We have developed a nanoparticle/droplet platform to study aqueous interfaces, taking into account the possibility to measure simultaneously multiple length scales, charge and surface structure. In addition to having the possibility of performing a simultaneous charge and structure measurement, the use of a nanoparticle or droplet dispersion prepared by mixing small volumes of chemicals significantly reduces the challenges posed by impurities that are inherently present in every chemical.
Femtosecond time and Angstrom interfacial length scale information can be obtained with vibrational sum frequency scattering. Information on a larger (~nm) length scale can be obtained with non-resonant second harmonic scattering.
Sum Frequency Scattering
Left: Energy scheme for sum frequency generation. Middle: Schematic sketch of a sum frequency scattering geometry. An IR femtosecond and visible femtosecond or picosecond pulse are overlapped in a sample containing a dispersion of particles or droplets in a liquid or solid phase. From the interface a SF is scattered according to a particular anglular distribution (indicated by the formula). Right: the optical setup.

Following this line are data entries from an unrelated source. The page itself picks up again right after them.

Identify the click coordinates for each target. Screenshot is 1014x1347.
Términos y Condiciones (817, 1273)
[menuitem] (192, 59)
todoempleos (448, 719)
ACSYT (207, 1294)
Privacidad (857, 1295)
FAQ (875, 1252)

We developed vibrational sum frequency scattering spectroscopy through several smaller steps:
- We demonstrated the experiment and improved the optical layout by using particles in infrared transparent non-aqueous liquids [Proc. Nat. Acad. Sci 2006, 103, 13310-13314], and more brightly emitting crystallites in solids [Phys. Rev. Lett. 2009, 102 095502, J. Phys. Chem. B (2013),117, 8906].
- By designing a high power sum frequency spectroscopy system with an extended infrared frequency range from 4000 cm-1 down to 500 cm-1 (2.6 – 20 microns) we can probe ionic head groups of amphiphiles at interfaces [App. Phys. B. 2008, 91, 315 PDF, and 3D structures of surface macromolecules, J. Phys. Chem. C (2008), 112, 7531].

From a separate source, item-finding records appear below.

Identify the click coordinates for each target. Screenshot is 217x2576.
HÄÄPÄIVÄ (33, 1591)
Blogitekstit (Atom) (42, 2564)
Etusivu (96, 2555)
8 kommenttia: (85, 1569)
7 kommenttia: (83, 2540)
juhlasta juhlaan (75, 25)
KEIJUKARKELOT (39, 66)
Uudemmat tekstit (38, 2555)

Plasma from a focus of the high power amplifier needed to generate broadly tunable femtosecond infrared pulses.
- Theoretical models were developed to interpret the scattering data (see page: Theory).
- We characterized all optical parameters for performing nonlinear light scattering experiments in aqueous solutions [Chem. Phys. Lett. (2011), 512, 76,Phys. Chem. Chem. Phys. (2012), 14, 6826]. Dynamic nonlinear light scattering was also developed [J. Chem. Phys. (2009), 130, 214710-1], which has the potential to probe the water contained within the hydrodynamic radius of a droplet (nm length scale). The detection limit of our instrument is 1 molecule per 27 nm2 of droplet surface of ~ 100 nm particles [Angew. Chem. Int. Ed. (2012), 51, 12938].
Second Harmonic Scattering
Sketch of the second harmonic process and scattering instrument
To obtain information about the molecular directionality of water molecules in the interfacial region (on a nanometer length scale), we have designed a second harmonic scattering instrument and implemented a new optical layout, light source and detection method [Opt. Express, 21, 815, 2013], which allows us to probe interfacial changes on the millisecond time scale; a significant improvement over existing methods.
Calculated scattering pattern for a 200 nm particle containing both chiral (blue) and non-chiral (red) chemical groups.
Simulation of nonlinear light scattering patterns from water droplets in air using the Rayleigh Gans Debye approximation (top) and exact Mie theory (bottom).